§ **OPDRACHT**
Neem de regels over vanaf de regel met "This screenshot has width=1259, height=884." tot en met de regel met "coord(797,160)", en vervang daarin "dropdown" door "keuzelijst". Laat al het andere ongewijzigd.

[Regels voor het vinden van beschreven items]
※

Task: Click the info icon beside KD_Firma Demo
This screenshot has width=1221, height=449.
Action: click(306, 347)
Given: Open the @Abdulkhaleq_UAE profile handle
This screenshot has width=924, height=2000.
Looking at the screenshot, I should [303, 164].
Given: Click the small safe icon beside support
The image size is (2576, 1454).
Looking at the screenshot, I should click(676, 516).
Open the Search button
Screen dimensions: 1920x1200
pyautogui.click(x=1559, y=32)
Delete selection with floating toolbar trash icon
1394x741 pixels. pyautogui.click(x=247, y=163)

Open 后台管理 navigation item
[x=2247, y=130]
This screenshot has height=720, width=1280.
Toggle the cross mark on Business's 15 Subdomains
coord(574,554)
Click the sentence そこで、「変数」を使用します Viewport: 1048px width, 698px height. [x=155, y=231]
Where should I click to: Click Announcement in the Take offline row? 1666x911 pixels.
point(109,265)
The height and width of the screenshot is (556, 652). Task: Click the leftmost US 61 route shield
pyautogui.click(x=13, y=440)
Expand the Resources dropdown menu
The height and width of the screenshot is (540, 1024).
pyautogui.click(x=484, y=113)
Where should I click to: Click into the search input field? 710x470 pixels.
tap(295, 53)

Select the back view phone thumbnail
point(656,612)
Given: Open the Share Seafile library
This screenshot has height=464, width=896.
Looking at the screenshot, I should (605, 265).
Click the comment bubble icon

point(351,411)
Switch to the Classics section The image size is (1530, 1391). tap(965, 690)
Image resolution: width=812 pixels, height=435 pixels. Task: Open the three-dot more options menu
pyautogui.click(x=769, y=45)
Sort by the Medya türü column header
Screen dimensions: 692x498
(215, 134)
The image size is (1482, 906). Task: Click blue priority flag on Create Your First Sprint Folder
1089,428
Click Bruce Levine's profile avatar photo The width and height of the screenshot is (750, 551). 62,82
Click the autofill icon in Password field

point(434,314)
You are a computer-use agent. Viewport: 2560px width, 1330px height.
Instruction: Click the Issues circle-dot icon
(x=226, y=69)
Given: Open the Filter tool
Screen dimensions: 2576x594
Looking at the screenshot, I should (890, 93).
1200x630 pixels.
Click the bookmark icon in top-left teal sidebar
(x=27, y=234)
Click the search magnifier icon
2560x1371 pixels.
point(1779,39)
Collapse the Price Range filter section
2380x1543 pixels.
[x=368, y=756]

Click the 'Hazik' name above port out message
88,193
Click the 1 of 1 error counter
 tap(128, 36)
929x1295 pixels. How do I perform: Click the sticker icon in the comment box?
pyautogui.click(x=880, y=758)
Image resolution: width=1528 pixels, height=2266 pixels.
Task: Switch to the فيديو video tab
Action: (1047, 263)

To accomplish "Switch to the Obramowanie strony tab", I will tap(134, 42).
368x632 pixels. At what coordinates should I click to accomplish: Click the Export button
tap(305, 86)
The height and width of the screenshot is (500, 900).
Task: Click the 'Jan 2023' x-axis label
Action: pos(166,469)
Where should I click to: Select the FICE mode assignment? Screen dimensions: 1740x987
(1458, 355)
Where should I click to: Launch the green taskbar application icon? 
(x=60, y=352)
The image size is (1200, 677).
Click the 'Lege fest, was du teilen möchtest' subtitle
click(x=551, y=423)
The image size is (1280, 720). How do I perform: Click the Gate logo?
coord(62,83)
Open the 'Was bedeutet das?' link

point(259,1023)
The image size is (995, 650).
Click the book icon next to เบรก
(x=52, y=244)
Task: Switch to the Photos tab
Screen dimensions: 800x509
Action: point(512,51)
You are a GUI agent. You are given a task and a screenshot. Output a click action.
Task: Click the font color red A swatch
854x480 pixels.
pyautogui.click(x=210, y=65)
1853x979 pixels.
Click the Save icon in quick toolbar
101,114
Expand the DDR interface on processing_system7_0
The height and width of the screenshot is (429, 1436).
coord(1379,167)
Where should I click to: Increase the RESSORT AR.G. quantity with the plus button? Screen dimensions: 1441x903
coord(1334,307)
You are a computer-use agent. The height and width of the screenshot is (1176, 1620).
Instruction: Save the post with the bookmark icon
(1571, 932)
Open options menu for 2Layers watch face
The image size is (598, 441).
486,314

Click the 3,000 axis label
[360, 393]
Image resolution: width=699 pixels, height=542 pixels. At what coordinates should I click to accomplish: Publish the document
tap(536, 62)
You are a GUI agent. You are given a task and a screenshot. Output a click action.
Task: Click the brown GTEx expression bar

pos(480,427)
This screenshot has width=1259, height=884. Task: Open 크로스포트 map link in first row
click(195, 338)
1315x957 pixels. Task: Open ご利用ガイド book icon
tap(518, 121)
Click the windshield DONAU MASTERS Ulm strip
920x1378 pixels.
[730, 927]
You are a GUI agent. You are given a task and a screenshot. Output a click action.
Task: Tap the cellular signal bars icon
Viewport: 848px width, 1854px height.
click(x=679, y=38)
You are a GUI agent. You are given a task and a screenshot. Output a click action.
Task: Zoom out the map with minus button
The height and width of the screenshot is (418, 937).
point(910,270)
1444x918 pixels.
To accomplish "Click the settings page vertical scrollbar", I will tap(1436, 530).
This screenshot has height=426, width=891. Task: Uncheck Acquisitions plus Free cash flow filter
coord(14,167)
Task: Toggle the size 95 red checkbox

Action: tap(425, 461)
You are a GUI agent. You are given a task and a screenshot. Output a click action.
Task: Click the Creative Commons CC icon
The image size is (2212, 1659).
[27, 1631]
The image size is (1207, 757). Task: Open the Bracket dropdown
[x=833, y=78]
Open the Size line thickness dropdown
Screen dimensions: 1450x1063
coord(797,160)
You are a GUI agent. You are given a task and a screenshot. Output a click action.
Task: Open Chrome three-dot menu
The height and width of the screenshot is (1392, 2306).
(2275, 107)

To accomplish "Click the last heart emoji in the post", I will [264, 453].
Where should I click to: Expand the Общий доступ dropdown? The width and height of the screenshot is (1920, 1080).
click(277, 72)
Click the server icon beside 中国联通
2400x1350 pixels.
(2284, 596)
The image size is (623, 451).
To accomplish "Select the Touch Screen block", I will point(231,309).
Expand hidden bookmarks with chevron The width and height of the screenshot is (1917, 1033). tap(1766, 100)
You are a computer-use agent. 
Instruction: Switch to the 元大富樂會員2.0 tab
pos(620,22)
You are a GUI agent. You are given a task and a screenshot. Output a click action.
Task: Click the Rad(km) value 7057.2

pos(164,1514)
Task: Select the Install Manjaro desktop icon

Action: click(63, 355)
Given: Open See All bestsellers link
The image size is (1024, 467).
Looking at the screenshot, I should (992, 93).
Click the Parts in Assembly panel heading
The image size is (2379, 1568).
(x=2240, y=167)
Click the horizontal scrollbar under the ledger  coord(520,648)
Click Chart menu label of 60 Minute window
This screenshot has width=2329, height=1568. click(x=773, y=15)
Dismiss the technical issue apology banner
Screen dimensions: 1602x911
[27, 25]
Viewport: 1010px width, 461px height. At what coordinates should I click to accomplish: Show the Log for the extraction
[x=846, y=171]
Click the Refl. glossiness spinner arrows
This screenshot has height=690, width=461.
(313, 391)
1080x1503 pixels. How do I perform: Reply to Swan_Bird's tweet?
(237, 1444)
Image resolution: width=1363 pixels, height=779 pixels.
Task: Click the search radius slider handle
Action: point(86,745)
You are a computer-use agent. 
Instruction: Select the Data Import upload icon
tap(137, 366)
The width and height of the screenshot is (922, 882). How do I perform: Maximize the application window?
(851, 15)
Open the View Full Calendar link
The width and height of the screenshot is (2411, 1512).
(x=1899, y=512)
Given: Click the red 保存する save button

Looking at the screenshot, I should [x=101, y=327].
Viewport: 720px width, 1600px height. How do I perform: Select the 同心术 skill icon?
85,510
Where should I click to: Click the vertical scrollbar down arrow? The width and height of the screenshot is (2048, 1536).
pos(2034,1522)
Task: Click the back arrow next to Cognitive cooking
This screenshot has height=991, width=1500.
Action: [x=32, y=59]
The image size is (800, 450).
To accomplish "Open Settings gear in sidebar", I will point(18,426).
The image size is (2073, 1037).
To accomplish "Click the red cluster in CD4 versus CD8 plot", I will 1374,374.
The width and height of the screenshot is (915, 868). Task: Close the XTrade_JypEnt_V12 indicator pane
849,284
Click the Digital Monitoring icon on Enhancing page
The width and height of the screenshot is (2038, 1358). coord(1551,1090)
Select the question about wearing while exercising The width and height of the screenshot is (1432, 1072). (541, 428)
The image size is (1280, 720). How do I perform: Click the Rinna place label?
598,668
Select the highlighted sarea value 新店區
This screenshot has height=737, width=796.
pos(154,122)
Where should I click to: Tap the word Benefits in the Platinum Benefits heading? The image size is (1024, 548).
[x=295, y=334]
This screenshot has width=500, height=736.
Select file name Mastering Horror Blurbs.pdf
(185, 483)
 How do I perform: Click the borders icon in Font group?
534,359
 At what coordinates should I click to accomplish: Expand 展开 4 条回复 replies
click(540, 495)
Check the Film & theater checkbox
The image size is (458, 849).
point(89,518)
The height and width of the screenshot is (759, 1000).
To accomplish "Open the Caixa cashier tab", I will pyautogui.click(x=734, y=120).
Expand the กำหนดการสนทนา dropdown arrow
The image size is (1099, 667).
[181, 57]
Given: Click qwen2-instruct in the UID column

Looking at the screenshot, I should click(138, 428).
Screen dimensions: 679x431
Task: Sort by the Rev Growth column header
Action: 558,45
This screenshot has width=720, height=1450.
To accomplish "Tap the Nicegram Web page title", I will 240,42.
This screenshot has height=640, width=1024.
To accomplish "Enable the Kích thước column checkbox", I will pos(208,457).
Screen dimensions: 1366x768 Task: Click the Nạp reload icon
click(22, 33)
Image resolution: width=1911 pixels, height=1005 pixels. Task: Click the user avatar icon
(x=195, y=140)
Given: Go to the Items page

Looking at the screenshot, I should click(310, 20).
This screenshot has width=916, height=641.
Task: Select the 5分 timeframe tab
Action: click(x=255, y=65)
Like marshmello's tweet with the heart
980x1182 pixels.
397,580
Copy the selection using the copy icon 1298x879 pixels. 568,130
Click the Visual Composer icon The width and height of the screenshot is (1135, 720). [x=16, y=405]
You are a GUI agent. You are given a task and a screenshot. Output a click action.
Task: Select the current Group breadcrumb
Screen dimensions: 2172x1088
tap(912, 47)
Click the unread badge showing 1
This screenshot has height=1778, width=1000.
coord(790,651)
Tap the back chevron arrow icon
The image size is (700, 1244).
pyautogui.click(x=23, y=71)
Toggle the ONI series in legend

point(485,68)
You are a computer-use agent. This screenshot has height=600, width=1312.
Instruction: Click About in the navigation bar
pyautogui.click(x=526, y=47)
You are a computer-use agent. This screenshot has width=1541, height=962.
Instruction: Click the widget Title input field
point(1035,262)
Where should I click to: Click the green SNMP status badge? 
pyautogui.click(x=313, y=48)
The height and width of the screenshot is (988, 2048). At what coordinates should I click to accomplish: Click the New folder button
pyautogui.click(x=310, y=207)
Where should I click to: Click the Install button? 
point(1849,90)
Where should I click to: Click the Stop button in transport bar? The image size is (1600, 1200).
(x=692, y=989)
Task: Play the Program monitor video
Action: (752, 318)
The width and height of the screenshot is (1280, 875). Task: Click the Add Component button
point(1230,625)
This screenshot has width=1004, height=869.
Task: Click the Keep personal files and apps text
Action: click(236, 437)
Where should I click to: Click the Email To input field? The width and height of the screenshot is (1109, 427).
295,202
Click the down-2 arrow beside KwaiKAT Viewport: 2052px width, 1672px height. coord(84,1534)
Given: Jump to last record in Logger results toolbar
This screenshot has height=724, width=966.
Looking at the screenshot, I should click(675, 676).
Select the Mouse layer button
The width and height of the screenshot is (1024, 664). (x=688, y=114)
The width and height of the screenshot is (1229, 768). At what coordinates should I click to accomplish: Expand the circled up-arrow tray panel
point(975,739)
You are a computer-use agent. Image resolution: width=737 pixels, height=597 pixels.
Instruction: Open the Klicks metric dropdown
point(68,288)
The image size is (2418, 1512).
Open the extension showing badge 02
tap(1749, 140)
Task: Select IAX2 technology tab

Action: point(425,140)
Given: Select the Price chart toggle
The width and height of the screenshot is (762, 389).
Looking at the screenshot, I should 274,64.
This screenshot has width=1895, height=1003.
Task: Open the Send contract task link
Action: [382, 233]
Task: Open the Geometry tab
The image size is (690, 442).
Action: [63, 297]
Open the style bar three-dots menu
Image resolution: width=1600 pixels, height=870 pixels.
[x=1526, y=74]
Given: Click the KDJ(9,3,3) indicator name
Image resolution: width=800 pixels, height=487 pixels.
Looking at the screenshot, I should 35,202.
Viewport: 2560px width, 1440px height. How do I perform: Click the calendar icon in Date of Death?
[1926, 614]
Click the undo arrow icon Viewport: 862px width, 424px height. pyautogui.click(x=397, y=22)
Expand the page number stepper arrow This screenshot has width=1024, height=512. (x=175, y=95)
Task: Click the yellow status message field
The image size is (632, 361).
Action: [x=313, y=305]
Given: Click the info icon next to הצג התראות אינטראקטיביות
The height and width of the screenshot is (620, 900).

※

§ **HET ANTWOORD**
This screenshot has width=1259, height=884. Task: Open 크로스포트 map link in first row
click(195, 338)
1315x957 pixels. Task: Open ご利用ガイド book icon
tap(518, 121)
Click the windshield DONAU MASTERS Ulm strip
920x1378 pixels.
[730, 927]
You are a GUI agent. You are given a task and a screenshot. Output a click action.
Task: Tap the cellular signal bars icon
Viewport: 848px width, 1854px height.
click(x=679, y=38)
You are a GUI agent. You are given a task and a screenshot. Output a click action.
Task: Zoom out the map with minus button
The height and width of the screenshot is (418, 937).
point(910,270)
1444x918 pixels.
To accomplish "Click the settings page vertical scrollbar", I will tap(1436, 530).
This screenshot has height=426, width=891. Task: Uncheck Acquisitions plus Free cash flow filter
coord(14,167)
Task: Toggle the size 95 red checkbox

Action: tap(425, 461)
You are a GUI agent. You are given a task and a screenshot. Output a click action.
Task: Click the Creative Commons CC icon
The image size is (2212, 1659).
[27, 1631]
The image size is (1207, 757). Task: Open the Bracket keuzelijst
[x=833, y=78]
Open the Size line thickness keuzelijst
Screen dimensions: 1450x1063
coord(797,160)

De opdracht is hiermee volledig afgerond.